New hip and knee replacements may wear out in just three years
Thousands of patients who have their hips resurfaced or a new type of knee replacement may need to have them changed within three years.
Those having the latest medical procedures were more likely to need further corrective surgery down the line, according to a study by the Royal College of Surgeons of England.
The failure rate of a total hip replacement (l) is 1/111. The failure rate for hip resurfacing is 1/38
The researchers looked at data for 327,557 hip or knee replacement procedures carried out between April 2003 and September 2006 in the National Joint Registry.
They found overall one in 75 patients needed their joint replacement revised within three years of the first operation. This was comparable with other developed countries.
However, they found those who had a total hip replacement only had a 1in 111 chance of needing corrective surgery. This compared to 1 in 38 of those who had their hip resurfaced.
In a traditional hip replacement the entire head of the thigh bone is replaced with a ceramic or metal ball. This fits into a ceramic, metal or plastic socket in the hip bone.
But in hip resurfacing a cap of metal alloy is fitted over the thigh bone head and this connects into a metal socket grafted on the hip bone.
The authors of the study, published in the journal PLoS Medicine, found revision rates were particularly high in women, possibly because they have weaker bones on average compared to men.
Jan van de Leulen who led the study said: 'On the basis of our data, consideration should be given to using hip resurfacing only in male patients.'
Graham Gie, a consultant orthopaedic surgeon said hip resurfacing had been directly marketed to younger patients as offering a more active lifestyle after surgery.
'There isn't really the long-term evidence to back those claims up,' he said.

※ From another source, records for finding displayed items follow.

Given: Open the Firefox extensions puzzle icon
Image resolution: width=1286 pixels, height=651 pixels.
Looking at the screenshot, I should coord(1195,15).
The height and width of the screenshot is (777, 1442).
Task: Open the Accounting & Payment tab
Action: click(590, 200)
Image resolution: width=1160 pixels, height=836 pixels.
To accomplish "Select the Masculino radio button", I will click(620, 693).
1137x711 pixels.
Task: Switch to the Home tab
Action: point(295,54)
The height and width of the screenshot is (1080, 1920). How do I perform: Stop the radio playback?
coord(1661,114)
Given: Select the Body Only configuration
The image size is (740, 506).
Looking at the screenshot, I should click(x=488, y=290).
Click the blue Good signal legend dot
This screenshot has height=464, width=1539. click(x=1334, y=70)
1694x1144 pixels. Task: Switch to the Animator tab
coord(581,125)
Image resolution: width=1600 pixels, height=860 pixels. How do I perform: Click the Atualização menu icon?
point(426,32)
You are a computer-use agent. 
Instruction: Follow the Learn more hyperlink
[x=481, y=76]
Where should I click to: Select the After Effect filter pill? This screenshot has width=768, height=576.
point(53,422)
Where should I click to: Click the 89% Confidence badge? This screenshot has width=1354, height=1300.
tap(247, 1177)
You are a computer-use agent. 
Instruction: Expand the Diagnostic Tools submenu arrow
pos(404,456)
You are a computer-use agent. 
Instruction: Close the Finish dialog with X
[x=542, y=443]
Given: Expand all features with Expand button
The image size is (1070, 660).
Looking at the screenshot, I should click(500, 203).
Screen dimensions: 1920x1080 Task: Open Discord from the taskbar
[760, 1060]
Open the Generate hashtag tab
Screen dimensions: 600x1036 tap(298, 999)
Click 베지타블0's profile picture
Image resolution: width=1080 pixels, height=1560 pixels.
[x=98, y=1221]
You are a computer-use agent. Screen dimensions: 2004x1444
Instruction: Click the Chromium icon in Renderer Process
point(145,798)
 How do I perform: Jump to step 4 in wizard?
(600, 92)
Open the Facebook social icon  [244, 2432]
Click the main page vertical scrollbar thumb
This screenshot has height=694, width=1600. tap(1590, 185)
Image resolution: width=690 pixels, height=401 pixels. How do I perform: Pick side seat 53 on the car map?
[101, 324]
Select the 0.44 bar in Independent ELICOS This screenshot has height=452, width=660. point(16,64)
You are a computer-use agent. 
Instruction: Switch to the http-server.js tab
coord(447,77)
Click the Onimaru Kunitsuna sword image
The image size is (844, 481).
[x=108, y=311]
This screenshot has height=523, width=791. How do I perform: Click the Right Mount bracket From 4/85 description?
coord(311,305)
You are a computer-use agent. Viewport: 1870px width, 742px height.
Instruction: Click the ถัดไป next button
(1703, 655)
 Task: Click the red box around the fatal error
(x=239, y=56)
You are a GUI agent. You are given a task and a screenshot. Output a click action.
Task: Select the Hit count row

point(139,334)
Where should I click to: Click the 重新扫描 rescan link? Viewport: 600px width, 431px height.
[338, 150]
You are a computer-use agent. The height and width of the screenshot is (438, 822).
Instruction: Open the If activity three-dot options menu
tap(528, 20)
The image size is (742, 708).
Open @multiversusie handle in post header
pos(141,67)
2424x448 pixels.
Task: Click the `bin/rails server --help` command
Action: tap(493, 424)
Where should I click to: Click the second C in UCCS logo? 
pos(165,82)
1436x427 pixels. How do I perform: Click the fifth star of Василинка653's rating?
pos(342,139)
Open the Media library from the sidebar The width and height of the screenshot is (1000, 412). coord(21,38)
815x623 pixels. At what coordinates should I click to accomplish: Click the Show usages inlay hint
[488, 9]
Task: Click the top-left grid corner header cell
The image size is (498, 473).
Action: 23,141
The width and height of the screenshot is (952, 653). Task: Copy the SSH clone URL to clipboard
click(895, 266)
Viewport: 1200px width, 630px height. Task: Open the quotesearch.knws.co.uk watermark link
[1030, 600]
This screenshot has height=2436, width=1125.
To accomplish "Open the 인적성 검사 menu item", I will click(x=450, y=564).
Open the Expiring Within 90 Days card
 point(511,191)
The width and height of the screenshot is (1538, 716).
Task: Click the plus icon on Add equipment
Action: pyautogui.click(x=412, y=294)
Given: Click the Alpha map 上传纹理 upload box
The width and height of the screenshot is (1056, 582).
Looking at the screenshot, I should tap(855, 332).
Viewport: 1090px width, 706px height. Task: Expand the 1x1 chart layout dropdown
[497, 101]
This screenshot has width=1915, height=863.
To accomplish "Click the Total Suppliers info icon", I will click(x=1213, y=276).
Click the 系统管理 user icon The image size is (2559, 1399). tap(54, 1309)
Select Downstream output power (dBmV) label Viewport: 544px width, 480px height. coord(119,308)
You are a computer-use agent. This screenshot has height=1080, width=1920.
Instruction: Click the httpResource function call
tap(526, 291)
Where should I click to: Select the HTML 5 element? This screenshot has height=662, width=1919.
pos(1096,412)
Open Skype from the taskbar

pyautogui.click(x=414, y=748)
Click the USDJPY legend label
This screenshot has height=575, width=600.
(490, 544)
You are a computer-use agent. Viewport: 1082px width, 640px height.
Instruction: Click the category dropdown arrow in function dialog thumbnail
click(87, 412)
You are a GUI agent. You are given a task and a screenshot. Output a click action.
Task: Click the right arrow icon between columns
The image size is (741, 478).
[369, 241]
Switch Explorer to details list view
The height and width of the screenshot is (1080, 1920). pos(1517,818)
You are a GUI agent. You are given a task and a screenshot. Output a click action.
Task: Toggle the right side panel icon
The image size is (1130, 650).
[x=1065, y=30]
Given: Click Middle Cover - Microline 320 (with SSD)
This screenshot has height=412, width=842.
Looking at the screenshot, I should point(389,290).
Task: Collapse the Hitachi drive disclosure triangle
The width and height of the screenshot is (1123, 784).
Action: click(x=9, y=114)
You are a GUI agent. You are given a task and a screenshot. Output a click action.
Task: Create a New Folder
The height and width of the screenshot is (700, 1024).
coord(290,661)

'While at the same time the metal on metal joint has created another type of failure - fracture of the femur,' he added to The Times.
Researchers also looked at the newer type of knee replacement - unicondylar - which was introduced in the mid-1980s and involves only replacing the damaged knee compartment rather than the whole knee.
In conclusion, the study authors said: 'The highest rates after hip replacement were seen in patients who had undergone hip resurfacing and the highest rates after knee replacement in patients who had a unicondylar prosthesis.'
"Revision rates after hip resurfacing were especially high in women. It is essential to continue following up these patients to assess whether these differences remain beyond the first three years, because it has been shown that risk factors for revision as well as reasons for revision change with time after the joint replacement."
The research was the first ever study of joint replacement, tracking over half of all such operations carried out on the NHS in England over the period.